Data entries:
+++

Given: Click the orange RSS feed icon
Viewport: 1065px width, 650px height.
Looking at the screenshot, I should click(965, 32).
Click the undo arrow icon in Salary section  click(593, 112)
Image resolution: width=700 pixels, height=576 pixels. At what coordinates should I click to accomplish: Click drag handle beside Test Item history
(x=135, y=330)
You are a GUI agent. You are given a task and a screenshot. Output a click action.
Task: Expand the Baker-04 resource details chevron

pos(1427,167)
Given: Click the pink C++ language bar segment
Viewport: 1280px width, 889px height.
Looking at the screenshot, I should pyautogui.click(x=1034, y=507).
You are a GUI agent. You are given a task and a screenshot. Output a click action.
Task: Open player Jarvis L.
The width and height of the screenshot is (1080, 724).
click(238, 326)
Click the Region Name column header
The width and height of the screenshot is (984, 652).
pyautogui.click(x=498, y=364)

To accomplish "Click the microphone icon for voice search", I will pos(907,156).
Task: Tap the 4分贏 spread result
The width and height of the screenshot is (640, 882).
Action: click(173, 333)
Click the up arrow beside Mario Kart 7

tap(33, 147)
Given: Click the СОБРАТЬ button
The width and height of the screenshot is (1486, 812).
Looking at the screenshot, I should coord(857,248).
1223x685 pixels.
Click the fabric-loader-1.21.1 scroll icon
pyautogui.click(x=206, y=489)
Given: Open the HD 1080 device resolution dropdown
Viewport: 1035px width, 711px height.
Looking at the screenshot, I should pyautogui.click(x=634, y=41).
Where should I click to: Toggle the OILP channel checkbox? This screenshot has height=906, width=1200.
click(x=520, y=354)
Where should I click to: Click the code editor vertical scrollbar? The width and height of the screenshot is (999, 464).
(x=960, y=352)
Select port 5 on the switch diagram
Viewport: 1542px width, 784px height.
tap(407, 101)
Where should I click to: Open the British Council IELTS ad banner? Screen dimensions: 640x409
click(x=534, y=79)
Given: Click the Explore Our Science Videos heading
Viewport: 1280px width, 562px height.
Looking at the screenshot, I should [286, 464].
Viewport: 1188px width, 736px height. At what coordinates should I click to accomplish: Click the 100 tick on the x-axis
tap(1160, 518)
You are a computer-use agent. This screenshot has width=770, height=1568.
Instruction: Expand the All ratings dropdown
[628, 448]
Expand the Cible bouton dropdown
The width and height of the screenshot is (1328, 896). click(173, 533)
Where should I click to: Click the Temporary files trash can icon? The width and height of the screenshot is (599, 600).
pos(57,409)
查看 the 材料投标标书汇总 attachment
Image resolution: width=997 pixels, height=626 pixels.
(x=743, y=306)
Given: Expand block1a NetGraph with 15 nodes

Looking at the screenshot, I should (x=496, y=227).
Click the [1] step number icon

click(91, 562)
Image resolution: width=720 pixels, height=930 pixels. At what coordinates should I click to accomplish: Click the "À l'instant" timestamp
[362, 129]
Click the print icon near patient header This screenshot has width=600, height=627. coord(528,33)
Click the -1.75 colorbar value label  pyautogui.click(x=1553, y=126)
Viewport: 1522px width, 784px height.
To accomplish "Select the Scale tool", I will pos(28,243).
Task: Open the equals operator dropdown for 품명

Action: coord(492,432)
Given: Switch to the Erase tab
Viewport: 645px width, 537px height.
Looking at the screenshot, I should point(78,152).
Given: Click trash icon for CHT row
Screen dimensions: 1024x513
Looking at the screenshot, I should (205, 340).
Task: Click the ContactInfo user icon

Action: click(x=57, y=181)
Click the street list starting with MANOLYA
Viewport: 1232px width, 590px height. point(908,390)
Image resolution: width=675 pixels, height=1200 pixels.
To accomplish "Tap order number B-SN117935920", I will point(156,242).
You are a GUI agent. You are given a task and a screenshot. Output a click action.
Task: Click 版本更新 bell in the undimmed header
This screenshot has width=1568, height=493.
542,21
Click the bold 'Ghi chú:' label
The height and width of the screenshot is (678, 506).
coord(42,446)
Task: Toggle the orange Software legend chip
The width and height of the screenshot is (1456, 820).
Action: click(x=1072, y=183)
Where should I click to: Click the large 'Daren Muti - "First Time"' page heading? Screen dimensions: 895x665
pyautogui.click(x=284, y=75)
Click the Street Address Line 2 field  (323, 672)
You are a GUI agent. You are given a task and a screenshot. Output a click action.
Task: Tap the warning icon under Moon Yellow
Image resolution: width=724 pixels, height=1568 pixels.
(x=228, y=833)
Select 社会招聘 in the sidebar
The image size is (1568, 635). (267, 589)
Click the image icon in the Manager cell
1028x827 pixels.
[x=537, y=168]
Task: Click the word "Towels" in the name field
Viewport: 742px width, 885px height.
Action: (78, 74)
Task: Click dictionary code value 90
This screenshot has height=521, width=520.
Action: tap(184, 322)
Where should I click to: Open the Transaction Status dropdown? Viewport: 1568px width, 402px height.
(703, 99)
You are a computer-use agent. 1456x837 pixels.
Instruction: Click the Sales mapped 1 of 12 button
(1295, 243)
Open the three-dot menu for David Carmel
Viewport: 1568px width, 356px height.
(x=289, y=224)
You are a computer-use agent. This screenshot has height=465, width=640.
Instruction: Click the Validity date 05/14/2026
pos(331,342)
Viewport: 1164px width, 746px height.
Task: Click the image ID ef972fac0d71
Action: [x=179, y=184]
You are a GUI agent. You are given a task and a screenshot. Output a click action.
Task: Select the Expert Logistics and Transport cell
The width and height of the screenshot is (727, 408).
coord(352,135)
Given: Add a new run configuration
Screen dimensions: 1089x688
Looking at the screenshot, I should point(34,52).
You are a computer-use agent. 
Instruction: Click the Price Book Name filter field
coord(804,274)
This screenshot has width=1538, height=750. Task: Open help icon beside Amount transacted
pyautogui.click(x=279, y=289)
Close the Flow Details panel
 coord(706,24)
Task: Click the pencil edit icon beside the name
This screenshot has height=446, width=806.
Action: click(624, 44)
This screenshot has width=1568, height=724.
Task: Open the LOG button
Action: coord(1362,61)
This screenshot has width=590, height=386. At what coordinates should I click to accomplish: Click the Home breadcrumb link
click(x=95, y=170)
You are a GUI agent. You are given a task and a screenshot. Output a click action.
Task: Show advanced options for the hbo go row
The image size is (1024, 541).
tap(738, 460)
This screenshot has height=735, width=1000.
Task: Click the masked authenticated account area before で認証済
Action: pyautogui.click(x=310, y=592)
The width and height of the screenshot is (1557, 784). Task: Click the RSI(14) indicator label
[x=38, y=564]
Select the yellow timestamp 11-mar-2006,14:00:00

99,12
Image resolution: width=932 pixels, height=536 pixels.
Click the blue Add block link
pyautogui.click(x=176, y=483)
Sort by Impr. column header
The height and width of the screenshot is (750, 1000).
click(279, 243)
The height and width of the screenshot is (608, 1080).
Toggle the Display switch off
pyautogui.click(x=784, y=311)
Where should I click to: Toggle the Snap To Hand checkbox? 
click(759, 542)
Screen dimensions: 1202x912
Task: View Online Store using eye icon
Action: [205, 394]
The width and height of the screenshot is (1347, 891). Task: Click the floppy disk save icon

+++

● **Exercise details**
How many of the lines above include "value"? Only the number should be given.

● **Answer**
2